**Teks Bacaan**.
****************************************

Nah mumpung lagi rame pada ngomongin garam, dalam artikel kali ini aku akan coba bercerita tentang sejarah garam dari zaman dahulu hingga sekarang. Apa sejarah garam? Mungkin sekarang kamu semua pada mengernyitkan dahi sambil bergumam dalam hati:
“Apaan sih masa’ sejarah garam aja pake diceritakan segala. Yaampun ga penting banget deh! Ga ada topik lain apa hah?! Hah! Hah! Hah!” (ga segininya juga sih -_-)
Di zaman modern ini, garam emang gampang banget ditemukan dan harganya relatif murah. Bisa dibilang, setiap hari kita makan makanan yang mengandung garam. Mulai dari sayur asem bikinan emak kita, sampe cilok yang dijual mamang-mamang depan sekolah. Tapi percaya ga, satu-satunya batuan yang bisa kita makan itu ternyata mempunyai sejarah yang panjang dan menarik. Sejak zaman pra-sejarah hingga sekitar 100 tahunan yang lalu, garam merupakan salah satu komoditi paling dicari di dunia, digunakan sebagai mata uang, bernilai seperti emas, bahkan menjadi pemicu beberapa gerakan revolusi! Penasaran? Yuk kita mulai ceritanya!
Sekilas Tentang Garam
Kalo pas pelajaran Kimia kamu ga sering bolos ke kantin, atau bikin snapgram pas guru kimia lagi jelasin di depan kelas, pasti kamu udah tau unsur kimia penyusun garam. Unsur pertama adalah sodium atau dikenal juga sebagai natrium atau “Na”. Sodium saja sangat ga stabil sehingga akan terbakar jika bersentuhan dengan air! Komponen kedua adalah klorin, atau “Cl.” Bila kamu menambahkan klorin ke air, gas beracun ini berubah menjadi asam berbahaya, yang membunuh mungkin ratusan ribu dan melukai jutaan orang di Perang Dunia I.

****************************************

**Perintah Tugas A**.
Tulis ulang catatan dari baris yang memuat "Click the red class 1 badge" sampai baris yang memuat "click(1003, 54)", kedua baris itu termasuk, beserta perintahnya. Geser setiap angka koordinat pada jawabannya dengan menambahkan 77.

****************************************

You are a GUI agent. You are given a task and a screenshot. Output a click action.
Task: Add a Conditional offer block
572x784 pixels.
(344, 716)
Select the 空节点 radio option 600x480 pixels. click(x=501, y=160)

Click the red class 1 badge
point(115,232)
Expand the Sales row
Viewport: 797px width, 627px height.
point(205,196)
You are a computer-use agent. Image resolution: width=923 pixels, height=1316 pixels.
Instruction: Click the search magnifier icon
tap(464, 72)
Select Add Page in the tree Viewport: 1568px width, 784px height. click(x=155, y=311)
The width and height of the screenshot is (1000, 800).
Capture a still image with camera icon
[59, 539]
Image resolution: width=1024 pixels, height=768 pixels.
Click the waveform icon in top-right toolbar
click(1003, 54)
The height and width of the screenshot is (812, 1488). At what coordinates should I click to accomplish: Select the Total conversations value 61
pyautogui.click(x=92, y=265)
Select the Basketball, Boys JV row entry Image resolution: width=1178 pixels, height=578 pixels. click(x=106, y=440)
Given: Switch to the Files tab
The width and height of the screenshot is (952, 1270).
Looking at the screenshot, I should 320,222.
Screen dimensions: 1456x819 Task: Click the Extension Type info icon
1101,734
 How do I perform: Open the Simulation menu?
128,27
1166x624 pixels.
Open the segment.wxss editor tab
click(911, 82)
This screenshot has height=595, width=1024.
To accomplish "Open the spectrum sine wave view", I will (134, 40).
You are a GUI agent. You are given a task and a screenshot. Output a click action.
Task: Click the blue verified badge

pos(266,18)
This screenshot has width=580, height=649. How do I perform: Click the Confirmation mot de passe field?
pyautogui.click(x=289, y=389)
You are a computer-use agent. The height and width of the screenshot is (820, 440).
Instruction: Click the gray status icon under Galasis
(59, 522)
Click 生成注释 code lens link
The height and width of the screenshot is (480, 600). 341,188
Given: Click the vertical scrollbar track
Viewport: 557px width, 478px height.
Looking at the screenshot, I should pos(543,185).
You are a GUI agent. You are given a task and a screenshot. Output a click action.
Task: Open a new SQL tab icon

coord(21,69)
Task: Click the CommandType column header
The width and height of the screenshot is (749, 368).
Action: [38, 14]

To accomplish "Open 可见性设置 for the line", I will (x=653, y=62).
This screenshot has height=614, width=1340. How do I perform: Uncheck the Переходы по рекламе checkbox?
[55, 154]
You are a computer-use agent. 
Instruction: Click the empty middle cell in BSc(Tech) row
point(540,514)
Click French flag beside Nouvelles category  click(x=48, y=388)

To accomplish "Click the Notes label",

****************************************

**Perintah Tugas B**.
Jelaskan dalam satu sampai tiga kalimat alasan penulis teks tentang sejarah garam memilih membahas sejarah garam dalam artikelnya.

**Jawaban Tertulis A**.
Click the red class 1 badge
point(192,309)
Expand the Sales row
Viewport: 797px width, 627px height.
point(282,273)
You are a computer-use agent. Image resolution: width=923 pixels, height=1316 pixels.
Instruction: Click the search magnifier icon
tap(541, 149)
Select Add Page in the tree Viewport: 1568px width, 784px height. click(x=232, y=388)
The width and height of the screenshot is (1000, 800).
Capture a still image with camera icon
[136, 616]
Image resolution: width=1024 pixels, height=768 pixels.
Click the waveform icon in top-right toolbar
click(1080, 131)

**Jawaban Tertulis B**.
Penulis membahasnya karena garam sedang ramai dibicarakan. Selain itu, garam yang kini mudah ditemukan dan murah ternyata memiliki sejarah yang panjang dan menarik. Garam pernah menjadi salah satu komoditi paling dicari, digunakan sebagai mata uang, dan bahkan memicu beberapa gerakan revolusi.